WHAT THE TASK ASKS: In the records below, find the line holding "Given: Click the" and the line holding "The image size is (1024, 597).". Set down both, with every line between them, exactly.

EXCERPTED DATA:

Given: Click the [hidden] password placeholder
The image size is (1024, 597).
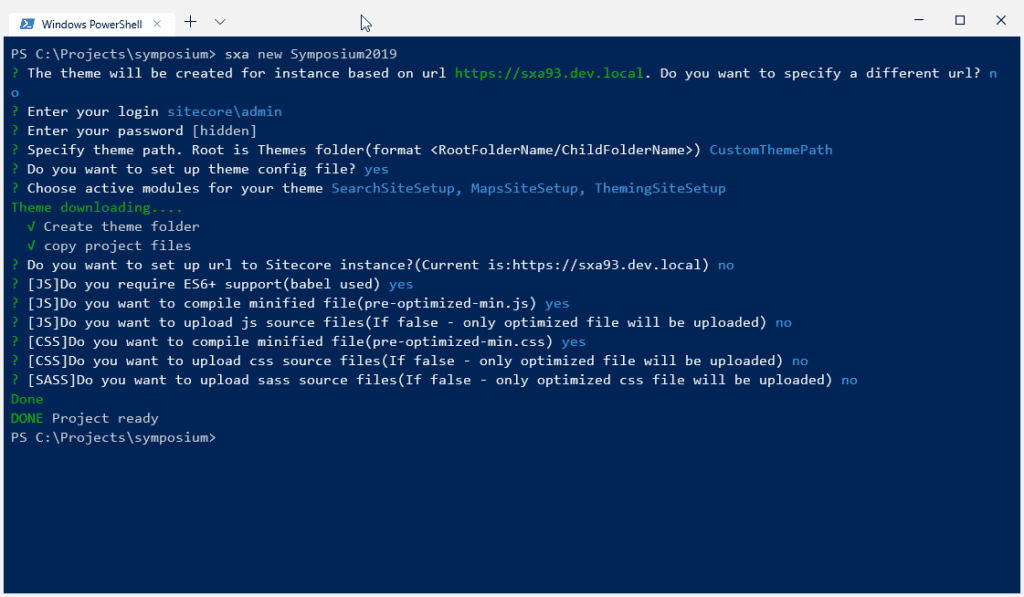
--
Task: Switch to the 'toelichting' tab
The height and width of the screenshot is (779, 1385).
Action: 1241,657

TASK RESULT:
Given: Click the [hidden] password placeholder
The image size is (1024, 597).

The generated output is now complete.